Long-time sf fan George W. Price was recently featured as one of the Chicago Tribune’s ”Pen Pals”, a series of profiles about people who frequently write letters-to-the-editor.

Unique trait: Price is obsessed with limericks and puns. “The more atrocious, the better,” he says. He is also a huge fan of science fiction, and has attended the WindyCon Science Fiction Convention and Cleveland’s World Science Fiction Convention, and was a member of the Philadelphia Science Fiction Society.

George W. Price

George W. Price

For decades George’s parties were an important gathering point for Chicago fans. As a young fan, when I quizzed somebody about Chicago’s counterpart to the science fiction clubs in other big cities like LASFS, Lunarians and WSFA, he said George’s parties were it.

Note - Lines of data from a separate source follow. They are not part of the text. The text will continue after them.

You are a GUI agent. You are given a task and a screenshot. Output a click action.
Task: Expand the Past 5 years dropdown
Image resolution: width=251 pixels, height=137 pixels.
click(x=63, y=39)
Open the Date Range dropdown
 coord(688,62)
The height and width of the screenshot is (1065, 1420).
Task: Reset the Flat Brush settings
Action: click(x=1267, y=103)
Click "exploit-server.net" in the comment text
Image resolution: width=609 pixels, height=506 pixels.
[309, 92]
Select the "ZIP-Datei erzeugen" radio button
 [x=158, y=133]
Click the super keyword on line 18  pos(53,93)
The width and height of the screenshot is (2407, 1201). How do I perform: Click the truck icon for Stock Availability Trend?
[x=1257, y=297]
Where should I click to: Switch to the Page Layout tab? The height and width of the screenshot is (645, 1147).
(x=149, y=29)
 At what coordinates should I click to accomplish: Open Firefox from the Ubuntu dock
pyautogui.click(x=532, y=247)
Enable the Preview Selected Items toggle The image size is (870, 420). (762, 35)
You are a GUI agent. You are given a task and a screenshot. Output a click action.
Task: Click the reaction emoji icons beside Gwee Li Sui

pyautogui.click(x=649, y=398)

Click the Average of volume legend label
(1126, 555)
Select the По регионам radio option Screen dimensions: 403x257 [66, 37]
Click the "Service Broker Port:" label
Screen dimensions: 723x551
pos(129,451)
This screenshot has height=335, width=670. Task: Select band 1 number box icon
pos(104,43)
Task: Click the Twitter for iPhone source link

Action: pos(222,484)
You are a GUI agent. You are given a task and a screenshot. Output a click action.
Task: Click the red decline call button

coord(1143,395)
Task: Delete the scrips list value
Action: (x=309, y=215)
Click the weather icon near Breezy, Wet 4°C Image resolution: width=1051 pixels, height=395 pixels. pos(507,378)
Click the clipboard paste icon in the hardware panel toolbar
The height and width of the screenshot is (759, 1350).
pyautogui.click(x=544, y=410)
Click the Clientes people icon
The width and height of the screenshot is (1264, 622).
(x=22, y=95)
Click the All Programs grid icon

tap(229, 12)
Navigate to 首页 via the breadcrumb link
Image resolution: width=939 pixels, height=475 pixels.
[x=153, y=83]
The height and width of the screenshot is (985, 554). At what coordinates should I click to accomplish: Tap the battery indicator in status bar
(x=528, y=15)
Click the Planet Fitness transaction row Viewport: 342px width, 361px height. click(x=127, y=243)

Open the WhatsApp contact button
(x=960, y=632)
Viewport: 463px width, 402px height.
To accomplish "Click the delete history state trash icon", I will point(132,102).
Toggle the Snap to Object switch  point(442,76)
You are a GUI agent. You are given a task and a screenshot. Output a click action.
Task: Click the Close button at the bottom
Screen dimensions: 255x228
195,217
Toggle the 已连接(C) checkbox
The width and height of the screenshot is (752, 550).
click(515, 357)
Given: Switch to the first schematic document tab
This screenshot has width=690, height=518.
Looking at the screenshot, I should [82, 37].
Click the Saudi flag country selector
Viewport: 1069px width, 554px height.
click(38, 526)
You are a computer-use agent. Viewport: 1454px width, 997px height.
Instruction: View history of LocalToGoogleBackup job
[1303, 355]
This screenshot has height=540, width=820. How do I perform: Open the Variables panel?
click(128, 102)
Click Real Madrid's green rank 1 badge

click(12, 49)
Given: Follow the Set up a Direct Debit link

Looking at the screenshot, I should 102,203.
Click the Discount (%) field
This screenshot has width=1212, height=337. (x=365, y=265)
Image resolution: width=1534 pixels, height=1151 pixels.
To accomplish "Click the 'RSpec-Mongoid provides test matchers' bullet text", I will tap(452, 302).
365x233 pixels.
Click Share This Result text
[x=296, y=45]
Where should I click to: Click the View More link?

Since 1951 George has been a partner in Advent:Publishers, producer of legendary critical and historical books the sf field.  He recounted his role as an editor and publisher in this 2005 article for Earl Kemp’s zine eI.

Bill Higgins found online a rather science-fictional letter George wrote in 1993 to another publication, the Chicago Reader, proposing that to pay for highway use each car carry an electronic gadget

At each expressway entrance and exit a detector interrogates the plate as it goes by and relays its number to a central computer. Mileage is calculated and charged to the owner on a monthly bill, just like long-distance phone calls. (“ABC-123 enters Dan Ryan at 35th southbound; exits at 95th; total distance 7.5 miles; at 20/mile, charge $1.50.”)

Higgins says, “A decade later, the Illinois State Toll Highway Authority was fielding a system much like this.”